Perhaps it is not surprising that Leo Baldwin grew-up to be a principal engineer for Amazon. He is currently working on the optical sensing systems for their automated delivery vehicle that resembles a picnic cooler on wheels. While still in grade school, Leo started to tinker with optical instruments. As a kid, he often worked on projects in his father’s basement, taking apart and putting back together or building anything that grabbed his curiosity, including a pair of binoculars and making a water drop microscope. As a young man, it was a vacuum pump he scrounged and rebuilt that won him his first job in a physics lab. It was that job, and the co-op students he met there, that convinced him to leave an engineering major at another institution and study applied physics at the University of Waterloo. (Good choice, Leo!)
You don’t need to talk to Leo long to notice that he is one of those people who fully embraces life. During our recent video chat, he sat comfortably on a leather couch in a wood-paneled room, fingering a collection of camera lenses. Life in Seattle, Washington suits Leo. He lives close to the water and likes to swim in his pool, nearby lakes, and sometimes the Puget Sound. He often paddles around in an inflatable kayak that he and his wife throw in the back of their roadster to get to nearby lakes or the Puget Sound. Then there are the lenses and cameras. Photography is a lifelong hobby that has served Leo well as the basis for a career in optics and lens design.
It was Leo’s passion for photography that led him to a career-defining opportunity in nearby Midland, Ontario. As he was finishing his undergraduate degree at Waterloo, Leo and a fellow physics major (Hi Jim!) learned that the renowned Germany camera company, Leica, had a design and manufacturing facility in Midland, ON. Leo and his friend agreed that was where they should get jobs, which they both did! As Baldwin describes it, he was amazed to be working with people referenced in his textbooks. The company paid for Baldwin to take a Masters program in Modern Optics at the University of Rochester, where he met more optics and imaging trailblazers. Leo Baldwin spent the next two decades building up skills and knowledge in an array of industries, including glass inspection, semiconductor laser processing, and solar energy before being offered an incredible opportunity to work at Amazon to design the cameras (6!) for their Fire Phone. Except for a 9-month stint at Go Pro, Leo has enjoyed working for this world-renowned company for over a decade, leaving his mark on dozens of projects developed at Amazon.

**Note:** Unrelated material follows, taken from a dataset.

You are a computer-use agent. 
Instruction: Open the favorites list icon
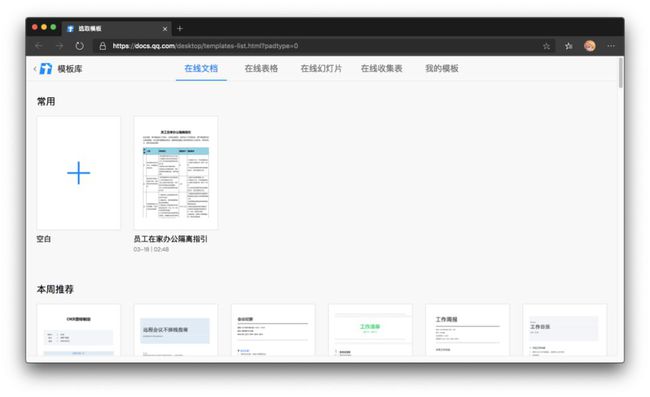point(568,46)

Baldwin is one of those lucky people who has found a way to build a successful career that is centered squarely on his passions, something he encourages and recommends. When asked if he had any advice for an undergraduate today, Leo said “If you are interested in something, add it to your program.
Why only study within your program? The best stuff is happening at the interface!
(Leo added optometry and economics to his undergrad physics degree.) Baldwin, an inventor and innovator with nearly 100 patents, added that everyone should learn computer programing and basic CAD (Computer Aided Design) skills. With the ubiquity of 3D printing, CAD skills are as fundamental in an engineering environment as word-processing skills are in an office environment.
Leo’s fondest memories of his time on the University of Waterloo campus are ones that include his time with his professors. John Vanderkooy, a favorite “awesome teacher who tied everything together” came immediately to mind. Leo remembered classes with Dr. Vanderkooy where he discussed his consulting work for Star Wars producer, George Lucas. “All the cool audio stuff we think came from George Lucas actually came from John Vanderkooy and Stan Lipshitz” Baldwin said. Then there’s Larry Smith, distinguished teacher in Economics. Larry and Leo became good friends when Baldwin took Smith’s courses. Leo remembers Larry as being “an amazing advocate for student innovation”. Years later, Larry Smith would publish a book called “How to Have a Great Career: Find Your Passion, Achieve Your Goals and Love What You Do”. Perhaps he shared an early draft with his friend, Leo Baldwin.